» **STATED TASK**: Rewrite the lines from the one containing "Click the CPU-Spannung voltage slider value" through the one containing "point(664,506)", inclusive, substituting "Add Member" for "Add Contact" and leaving everything else as it stands.

» **DATA LINES**:
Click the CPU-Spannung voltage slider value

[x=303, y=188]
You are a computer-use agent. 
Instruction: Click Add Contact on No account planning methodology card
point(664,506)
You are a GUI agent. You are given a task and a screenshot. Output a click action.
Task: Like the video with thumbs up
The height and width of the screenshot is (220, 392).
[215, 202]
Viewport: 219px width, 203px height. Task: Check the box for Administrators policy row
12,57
...
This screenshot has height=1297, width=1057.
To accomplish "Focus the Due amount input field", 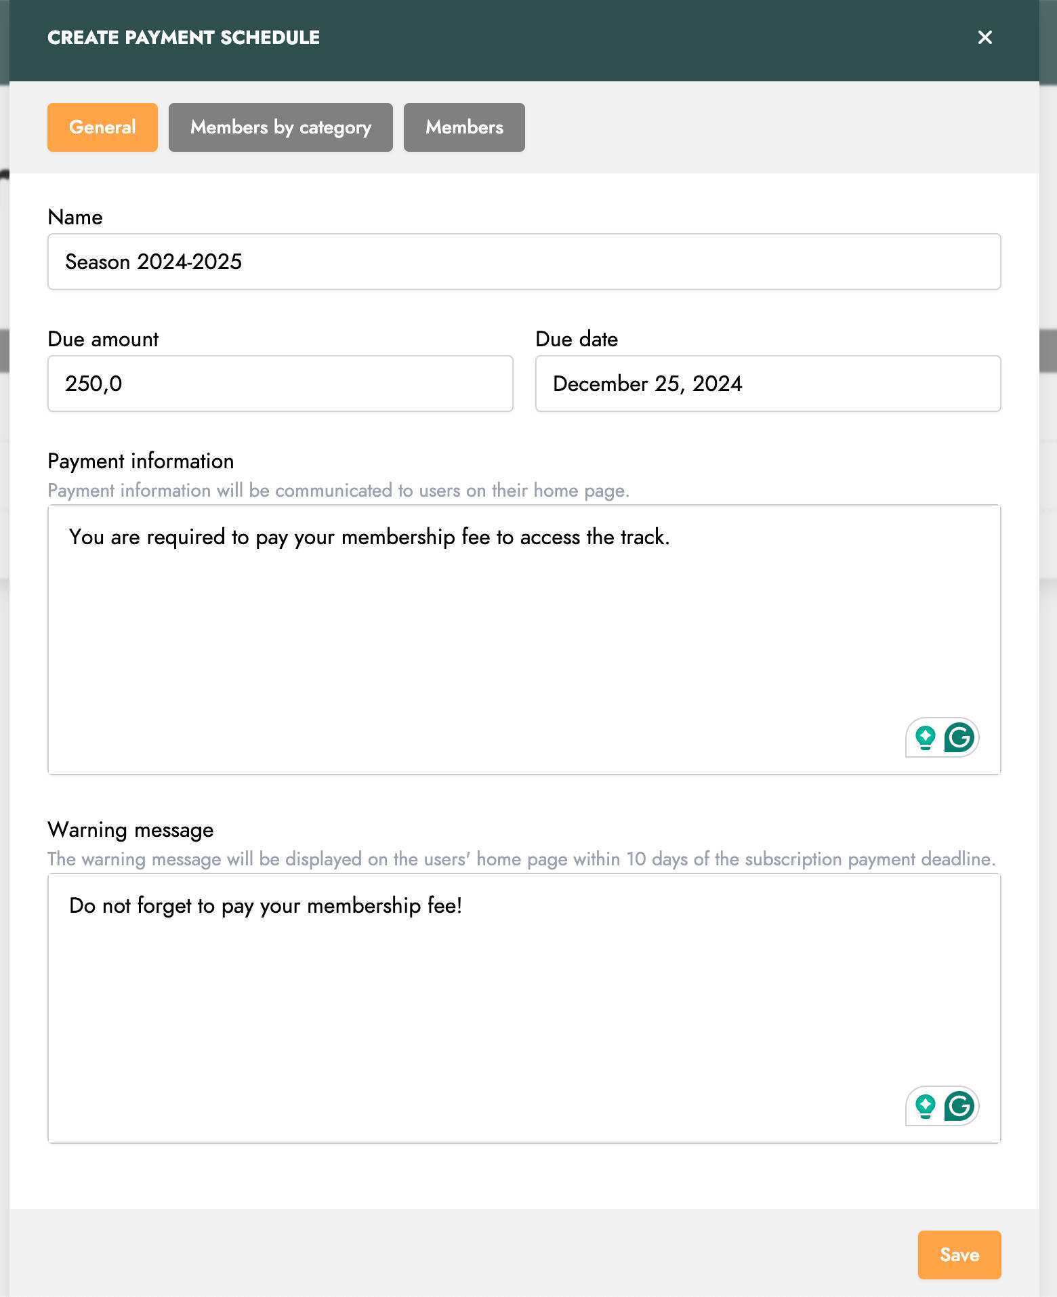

» **RESULT FOR THIS TASK**:
Click the CPU-Spannung voltage slider value

[x=303, y=188]
You are a computer-use agent. 
Instruction: Click Add Member on No account planning methodology card
point(664,506)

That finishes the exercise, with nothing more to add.